地球人と対話せず、宣戦布告すらせず、資源略奪を目的に地球人を殺戮しまくる宇宙人は、アメリカという国土を手に入れる為にインディアンを殺戮しまくったヨーロッパ人――現アメリカ市民の先祖とも繋がる。宇宙人が制空権を確保し生き残った人間を虐殺する為に使う無人兵器は、アメリカがイラクアフガニスタンで使っているリーパーやプレデターといった無人航空機のようだ。
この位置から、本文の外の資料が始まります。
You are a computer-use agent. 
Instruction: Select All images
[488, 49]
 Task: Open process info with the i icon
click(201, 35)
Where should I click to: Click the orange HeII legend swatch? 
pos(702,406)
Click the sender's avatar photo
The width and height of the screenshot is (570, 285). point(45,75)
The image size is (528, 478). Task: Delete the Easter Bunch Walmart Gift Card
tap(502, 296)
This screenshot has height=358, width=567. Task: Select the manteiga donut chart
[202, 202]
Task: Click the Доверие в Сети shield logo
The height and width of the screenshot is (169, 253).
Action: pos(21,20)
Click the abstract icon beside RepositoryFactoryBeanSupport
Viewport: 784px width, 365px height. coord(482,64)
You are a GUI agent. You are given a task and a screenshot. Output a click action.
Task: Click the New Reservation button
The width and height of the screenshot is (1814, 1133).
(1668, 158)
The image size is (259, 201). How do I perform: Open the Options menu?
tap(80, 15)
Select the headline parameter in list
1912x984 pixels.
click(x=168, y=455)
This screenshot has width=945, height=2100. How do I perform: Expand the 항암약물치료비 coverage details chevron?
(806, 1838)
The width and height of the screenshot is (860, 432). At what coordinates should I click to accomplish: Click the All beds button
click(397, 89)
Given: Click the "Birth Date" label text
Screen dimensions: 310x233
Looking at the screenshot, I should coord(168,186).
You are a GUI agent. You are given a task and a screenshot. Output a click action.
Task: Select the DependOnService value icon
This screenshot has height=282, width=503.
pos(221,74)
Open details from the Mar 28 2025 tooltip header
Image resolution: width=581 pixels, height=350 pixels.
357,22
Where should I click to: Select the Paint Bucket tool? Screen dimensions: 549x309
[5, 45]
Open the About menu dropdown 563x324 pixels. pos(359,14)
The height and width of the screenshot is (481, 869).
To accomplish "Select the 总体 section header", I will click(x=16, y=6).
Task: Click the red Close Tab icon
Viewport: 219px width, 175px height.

つまり、これはアメリカVSアメリカという話なのだな。約70年前の「ロサンゼルスの戦い」が自らの怯えが作り出した幻影との戦いであったように、現在の映画の中の海兵隊は自らの妄想が作り出した影法師と戦うのだ。命令を無視して英雄的な活躍をした主人公が上官から「ジョン・ウェインになろうと思うな」と注意されるシーンなぞ、脚本家がどこまで狙って書いた台詞なのか分からないが、自分には秀逸に感じられた。



ただ、残念なところが二つばかしある。
一つは、せっかく舞台をロサンゼルスに設定しているのに、ロサンゼルスにみえないところ。あんな警察署やオフィスなんて、世界中のどこにもあるよなぁ。廃墟と化したディズニーランドで戦えとまでは言わないけれど、ロサンゼルス空港とか、ビバリー・センターとか、ウェスティン・ボナベンチャー・ホテルなんかが破壊されるさまを観たいんだよね*2
もう一つは、やっぱりハッピーエンドなところ。もうちょっと苦い終わり方をしてくれれば、『宇宙戦争』や『モンスターズ』を超えられたのになと思う。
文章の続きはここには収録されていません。